The changing international context makes it easier for Duque to pursue his agenda.  When Santos assumed the presidency in 2010, he had strong support to pursue peace, led by U.S. President Obama and visibly demonstrated by the frequent presence of UN Secretary General Ban Ki-Moon.  He immediately issued the “victims’ law,” admitted that Colombia had an armed conflict, and moderated the violent discourse of his predecessor, Álvaro Uribe.

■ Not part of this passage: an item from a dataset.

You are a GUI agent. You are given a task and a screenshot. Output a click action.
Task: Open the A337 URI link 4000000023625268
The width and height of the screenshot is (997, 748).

  • Now the United States has shifted away from international cooperation and reduced its support for “soft” issues. President Trump has signaled priority to rigid counternarcotics and security policies, and not negotiated settlements.  Since Duque’s agenda includes a strong stance against the “Venezuelization of Colombia,” – referring to the emergence of a left-wing authoritarian government allied with Cuba and Venezuela – he is widely believed to be confident of Trump’s support for initiatives against FARC and other members of the Colombian opposition whom he claims are aided by alleged allies in the neighboring country.  The European Union, for its part, is currently completely immersed in internal affairs regarding migration and its own future.  In general, international enthusiasm seems to be suffering from fatigue –undermined by perceptions of Colombia popular rejection of the accords coupled with frustration over the high number of assassinations of social leaders.
  • The number of threats and assassinations of those who either support the political opposition or defend human rights and victims’ rights is simply breathtaking. Colombia’s weekly Semana reports that, in addition to killings related to land restitution, those related to political vendettas are increasing, concluding that the “ghost of political extermination” – similar to that of the Patriotic Union, a leftist party exterminated in the 1980s and 1990s – is back.

Duque’s efforts to weaken the peace process appear likely to advance – to the detriment of Colombian security.  Former FARC combatants will have little incentive to remain demobilized in cities and towns where they have little hope of inclusion in political and economic life, and are likely targets for harassment and assassination.  More likely, they will return to rural areas, which have already been experiencing a resurgence in criminality in the last year, and align themselves with active criminal groups there.  The insecurity and selective killings may lead Colombia towards times that it already seemed to have overcome.  The new president’s coalition of people with a strong resentment against the policies of the last eight years is not likely to take the steps necessary to lead Colombia into a different future, laying the groundwork for more crises, as the United States, EU, and the international community in general stands by.

July 12, 2018

* Christian Wlaschütz is a political scientist, independent mediator, and international consultant who has lived and worked in Colombia, in particular in conflict zones in the fields of transitional justice, reconciliation, and communitarian peace-building.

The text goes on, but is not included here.